Here’s a well-known Analects passage which illustrates the importance of filiality, in my loose translation: “Youzi said, ‘It is rare that someone who is filial and fraternal will be fond of offending his superiors, and it has never been the case that one who is not fond of offending his superiors will be fond of causing trouble. The superior man gives weight to the root. When the root is established, then the Way grows. Filiality and fraternal feeling are the root of ren‘.”
What does it mean for “the root” to be established? I suggest that this could be understood as a necessary or a sufficient condition. Reading it is a sufficient condition is implausible both on textual and empirical grounds. If filiality and fraternal respect are sufficient conditions for ren, then anyone who is filial and fraternal would also be ren. Yet Youzi says only that it is rare for someone with these virtues to be fond of offending his superior, not that there are no instances. Assuming that being fond of offending one’s superior is incompatible with being ren, as the passage implies, then it looks like he is saying that there are at least a few cases of people who are filial and fraternal without being ren as well. I suspect there are more than even Youzi thinks. Certainly we can come up with examples of people who are filial and respectful of family members without having broader social virtues (organized crime families come to mind). So this reading should probably be rejected.
Is filiality then a necessary condition for being ren? This would dovetail nicely with passages in Mengzi that talk about the importance of “extending” (tui 推) or “filling out” (chong 充) the basic moral impulses (e.g., 1A7, 2A6). Though there’s not as much discussion of filiality in Mengzi, if it is a necessary but not sufficient condition for developing other moral virtues, we could understand this extension and filling out as other conditions that must be combined with filiality in order to achieve ren.
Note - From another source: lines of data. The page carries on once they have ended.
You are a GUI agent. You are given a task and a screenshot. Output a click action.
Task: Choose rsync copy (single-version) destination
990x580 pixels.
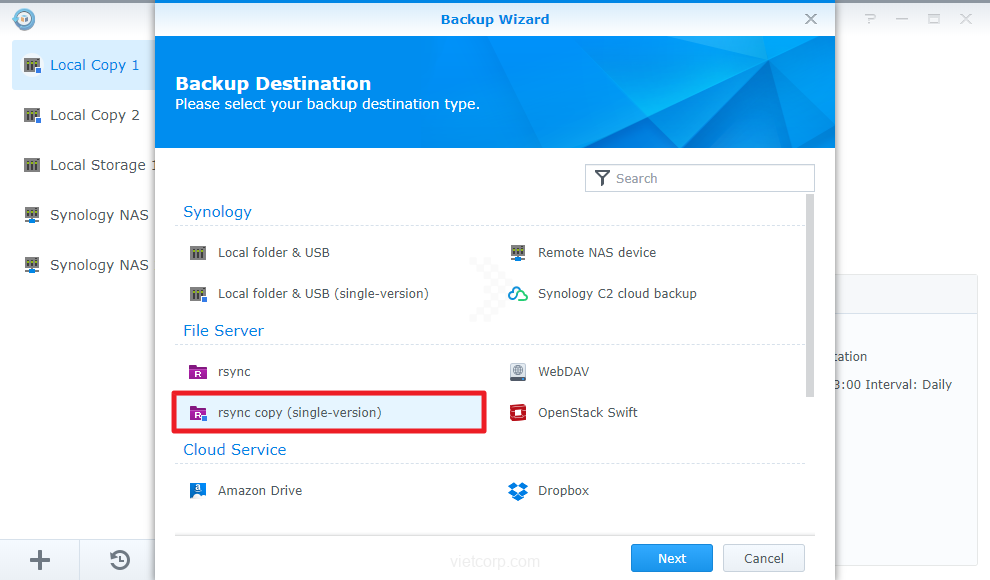click(299, 412)
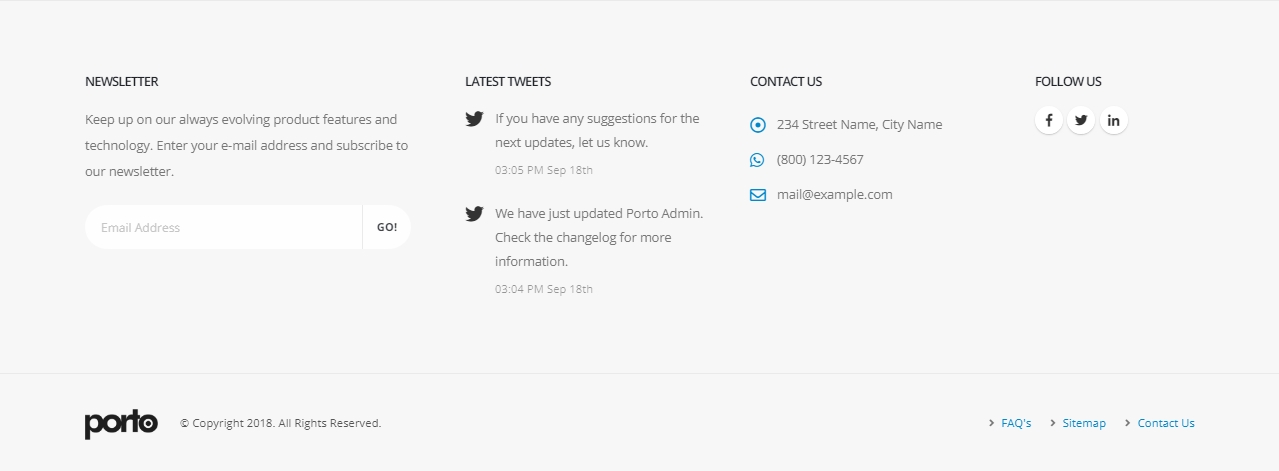Open the Sitemap footer link

click(x=1084, y=423)
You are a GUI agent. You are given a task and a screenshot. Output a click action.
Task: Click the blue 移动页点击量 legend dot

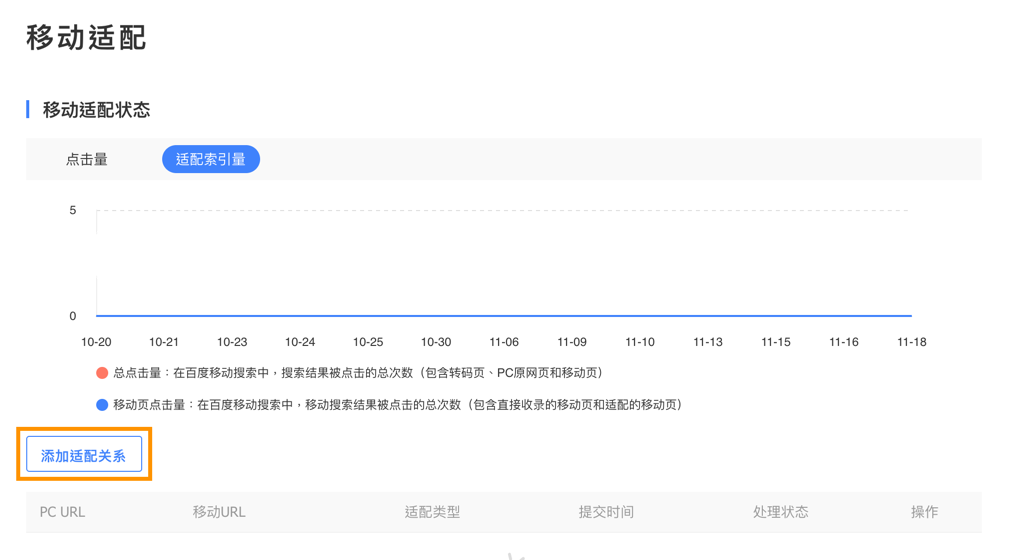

Is filiality even necessary? Certainly, if Mengzi is right, then there has to be something to extend in order to move from more immediate concern to broader concern. But does this need to be filial feeling specifically? I’m not sure why. I can’t think of any specific examples, but it seems possible to me that someone could have a very poor relationship with her parents and yet was fortunate enough to have close relationships with other people (perhaps relatives, perhaps not) in which she developed the feelings of compassion and concern which she could then extend to other people. Perhaps she would even learn to extend them to her parents. Such cases would doubtless be rare, but don’t strike me as impossible. Rather than filiality in particular, what might be necessary is some kind of trusting, intimate relationship, and then the process of extension.
Instead of emphasizing filiality and then hoping somehow this will be filled out into ren, it seems this process of extending or filling out might be more important. Even Mengzi is vague about exactly what it involves. If it is not true that everyone who is filial is also ren, then the way in which one develops broader virtues from more narrow concern seems to merit more attention.